Tuesday, August 16, 2011

Faces of Cuba

 A sampling of people I interviewed on the streets last month in Cuba. They include: A woman who sells paintings along Calle Obispo in Havana.

Sunday, August 14, 2011

Street games: Kick the can

A mother patiently walked along with her son as he played kick the can in Havana.
"I don't have money to him a ball," she said. "So this is what he does."
They continued along their way for at least four blocks as the boy kicked the Cristal beer can along the pavement.

Saturday, August 13, 2011

Name that landmark, win a lousy prize (updated)

Where was this photo taken?
I shot this photo of a Havana landmark, well, a piece of it, at least. Can you name the landmark?
Be the first person to send in the right answer and I'll send you an Along the Malecón baseball cap, cheaply made and almost guaranteed to disintegrate with normal use.

Made in Cambodia
So if you want to add this valuable cap to your collection, grind it up in the nearest garbage disposal or, better yet, re-gift it to your least favorite relative, just send me the right answer in a comment to this post.

Update: Paul Austin named the landmark. The photo is a close-up of the Hotel Riviera sign in Havana.
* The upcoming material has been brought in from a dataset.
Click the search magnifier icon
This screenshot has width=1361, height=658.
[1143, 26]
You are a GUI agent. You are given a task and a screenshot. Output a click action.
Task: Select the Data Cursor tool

For that, he won the cap, which was delivered to Paul in Havana.

Desde aquí: A caricature of Reinaldo Escobar

Reinaldo Escobar
This is a caricature of Reinaldo Escobar, husband of award-winning Cuban blogger Yoani Sanchez. It hangs in a corner of the living room in the couple's high-rise apartment.
Escobar, who lives in Havana, writes a blog called Desde Aquí. The English version is here.

Wednesday, August 10, 2011

FOIA request: Back to you, USAID

The lighthouse at El Morro
I am appealing USAID's July 27 refusal to release proposals from companies that sought participation in the Cuba Democracy and Contingency Planning Program, or CDCPP.
Alan Gross was jailed in Cuba in 2009 while evidently taking part in the program. USAID denied my request under the Freedom of Information Act, or FOIA, saying it needed to protect information that could harm the contractors.
In my appeal, I wrote:
...USAID must balance its commitment to private contractors with its duty to transparency and openness in government.
The burden is on USAID - and the contractors - to justify why the proposals must be withheld in their entirety.
USAID could have redacted any information that the agency or the contractors believe should be kept secret. Instead, the agency refused to release any new information after considering my request for nearly seven months.

Floating, watching, swimming

A swimmer floats on her back late in the afternoon just off the Malecón

Monday, August 8, 2011

USAID denies FOIA request

The U.S. Agency for International Development has denied my request for copies of proposals submitted by contractors hoping to take part in the Cuba Democracy and Contingency Planning Program, or CDCPP.
Development Alternatives Inc., or DAI, won at least a portion of the multimillion-dollar contract in 2008. The company then hired Alan Gross, a Maryland man who was jailed in Cuba in December 2009.
I requested the proposals on Dec. 30, 2010, under the Freedom of Information Act (download my letter). The FOIA request was among the first I filed after setting up the Cuba Money Project website (my pending FOIA requests are here). It took USAID nearly seven months to answer. The agency's two-page letter states:
We regret to inform you that the cost and technical proposals you have requested are being withheld in their entirety.
...the winning proposal is being withheld because of proprietary information pursuant to exemption (b)(4) of the FOIA, 5 U.S.C. 552 (b)(4). That exemption states, "trade secrets and commercial or financial information obtained from a person [that is] privileged or confidential" should not be released.
USAID is also refusing to release the losing proposal. I have until about Aug. 27 to appeal the agency's decision.

Saturday, August 6, 2011

Smiles along the Malecón

Cuban girls with a sea urchin along the Malecón
 While in Cuba last month, I tried out a new video camera - a Sony HDR-PJ10. Among the camera's features: It automatically records still images while the video is recording. The camera saves images - like the three photos I'm posting here - whenever it detects that someone is smiling.
The camera can also project still or video images during playback. That made it easier to show Cubans images of themselves. All kinds of surfaces can used as a projector screen - anything from a white t-shirt someone's wearing to a patch of concrete along the Malecón.

Teen-agers gather at sundown along the Malecón
I returned from Cuba on July 27. I had to leave home again on unrelated business on July 29. I am now back home and have begun downloading and reviewing video clips from the Cuba trip. And that's when I discovered these smiling faces.